First place Kai Greene 
Second place Cedric  McMillion
Third place Justin Compton 

Kai deserve  the win, he looked sharper and fixed what ever issue he had with his stomach which looked really bad.  I feel Kai has some momentum going towards the O
He needs to keep doing what ever he is doing but get more dry.

  On another note Evan centopanie is not looking good , not too sure what's going on with him. He looks like he doesn't want to be in bodybuilding shows. He looked soft and just  out of shape.  In my opinion  he needs to make a decision  on what he wants, he himself said that he knows he won't be a Mr O champion...
 Just disappointed  with him on how he showed up.
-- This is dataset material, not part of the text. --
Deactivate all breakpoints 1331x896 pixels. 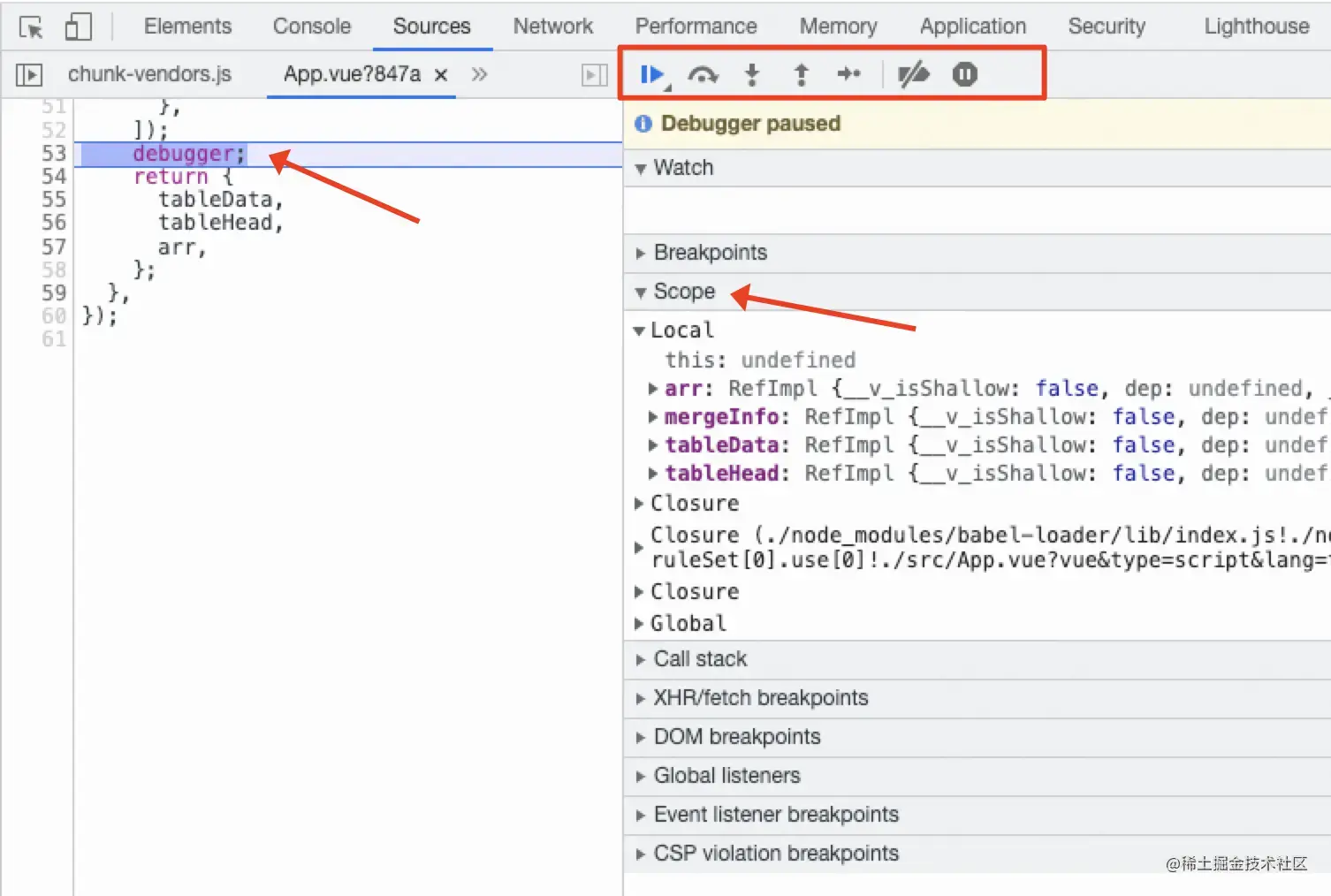914,74
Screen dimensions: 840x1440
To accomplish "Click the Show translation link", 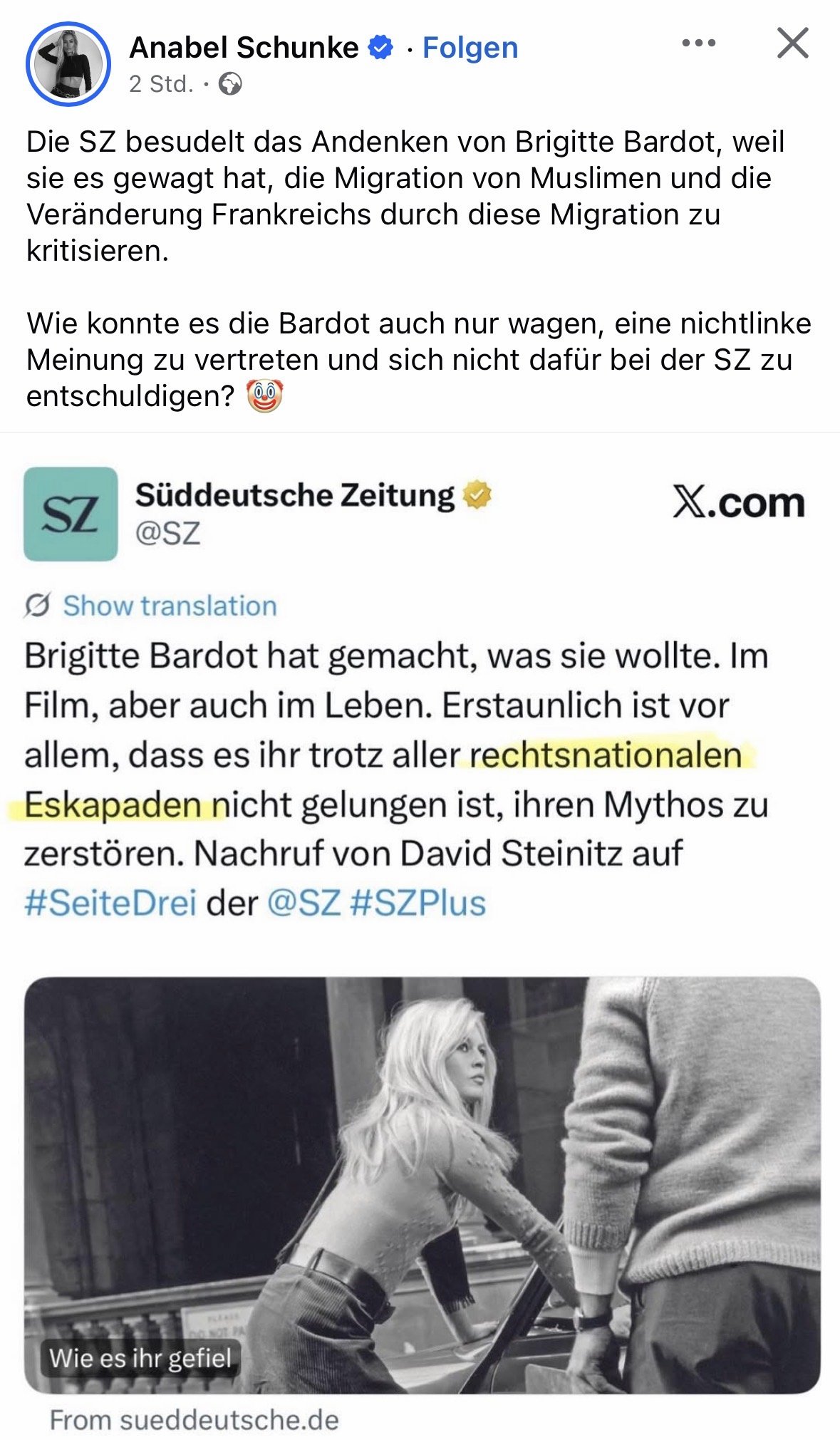I will click(x=170, y=606).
Looked like SHIT.


----------



## Yaya (Mar 19, 2016)

Nice update "current SI pro"

Were the arnold results in this morning?


----------



## Bro Bundy (Mar 19, 2016)

LOL future si pro hahahaha I forgot about that bahaha


----------



## conan (Mar 19, 2016)

Pre judging first call out.  The night show video hasn't been posted yet so you can't really go by how they look here, but more of a ballpark.


----------



## Jada (Mar 19, 2016)

^^ I'm a little confused... I just saw the results and the video online player


----------



## Jada (Mar 19, 2016)

Yaya said:


> Nice update "current SI pro"
> 
> Were the arnold results in this morning?



Yes there r up


----------



## Milo (Mar 19, 2016)

Kai's legs are unbelievable, but Ced is all around best imo.


----------



## BiologicalChemist (Mar 20, 2016)

Milo said:


> Kai's legs are unbelievable, but Ced is all around best imo.



I agree with this. I called cedric for the W before the show. He looks better and forearms thicker than kai's.


----------



## ECKSRATED (Mar 20, 2016)

Didn't all the same dudes compete in the Arnold over here 2 weeks ago? And who won the US arnold?


----------



## Jada (Mar 20, 2016)

Kai player! !! Let's get it!  Stand up bk!


----------



## jim222 (Jun 3, 2016)

this shit is promising, i bet it'll be fun to watch there


----------